Last Updated 08 Aug 2006, 04:29 +04:00

Mood Disorders »  Bipolar Disorders »  

Women who wish to have a baby should have at least 2 yr of maintenance therapy with no episodes before a lithium holiday is prescribed. Lithium is discontinued in the 1st trimester to avoid the risk of Ebstein’s anomaly, a heart defect. Carbamazepine and divalproex should also be discontinued in the 1st trimester because they may cause neural tube defects. For a severe relapse during the 1st trimester, electroconvulsive therapy is safer. Mood stabilizers, if absolutely necessary, can be used during the 2nd and 3rd trimesters but should be stopped 1 to 2 wk before delivery and resumed a few days postpartum. Mothers taking mood stabilizers should not nurse because these drugs pass into the milk.

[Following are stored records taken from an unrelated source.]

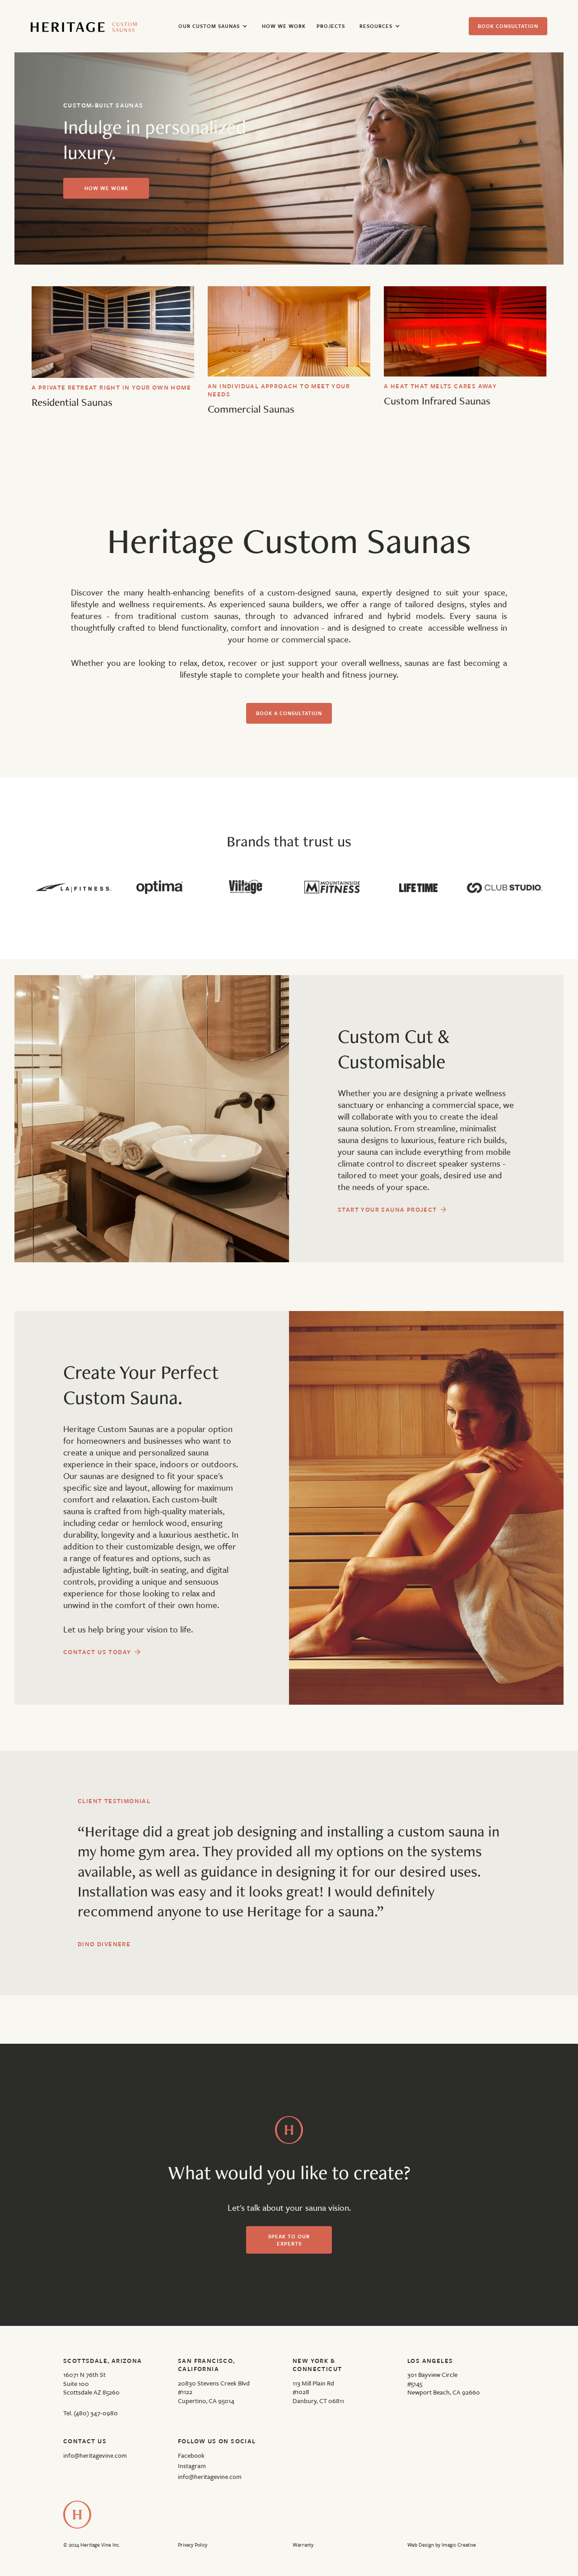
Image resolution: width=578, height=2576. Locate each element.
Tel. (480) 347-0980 (90, 2413)
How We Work (284, 26)
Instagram (192, 2465)
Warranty (303, 2544)
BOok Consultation (508, 26)
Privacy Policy (192, 2544)
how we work (106, 188)
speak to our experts (289, 2239)
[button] (212, 26)
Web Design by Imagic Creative (441, 2544)
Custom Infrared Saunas (437, 401)
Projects (331, 26)
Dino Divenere (104, 1943)
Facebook (191, 2455)
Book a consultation (289, 713)
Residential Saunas (72, 402)
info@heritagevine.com (95, 2455)
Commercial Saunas (251, 409)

Psychoeducation and psychotherapy:
Enlisting the support of a family member is crucial to prevent major episodes. Patients and their significant others are often seen in group therapy, in which they learn about bipolar disorder, its social sequelae, and the central role of mood stabilizing drugs in its treatment. Patients, particularly those with bipolar II disorder, may not comply with mood stabilizer regimens because they report these drugs overcontrol them and make them less alert and creative. The physician can explain that a decrease in creativity is relatively uncommon, because mood stabilizers generally offer the opportunity for a more even performance in interpersonal, scholastic, professional, and artistic pursuits. Skillful dosing is necessary; the physician must be sensitive to the patient’s career while ensuring that relapses do not occur.

Individual psychotherapy may help patients better cope with problems of daily living and adjust to their new self-identities. Patients are unconsciously aware that their periodic tendency to lose control is costly, but they resent being controlled by the physician. For this reason, when appropriate, the physician should consider fulfilling some of the patient’s requests to modestly reduce the dose of mood stabilizers; the possibly greater risk of relapse is balanced by better compliance and a trusting relationship. Small doses of an antipsychotic (eg, thioridazine 50 to 100 mg) can be provided to be taken for a few nights if impending signs of relapse, such as a decreased need for sleep, occur. Interventions with the patient’s spouse or family can help moderate interpersonal crises. Patients should be counseled to avoid stimulant drugs and alcohol, to minimize sleep deprivation, and to recognize early signs of relapse. If a patient tends to be financially extravagant, finances should be turned over to a trusted family member. Those with a tendency to sexual excesses should be given information about the conjugal consequences (divorce) and the infectious risks of promiscuity (particularly AIDS).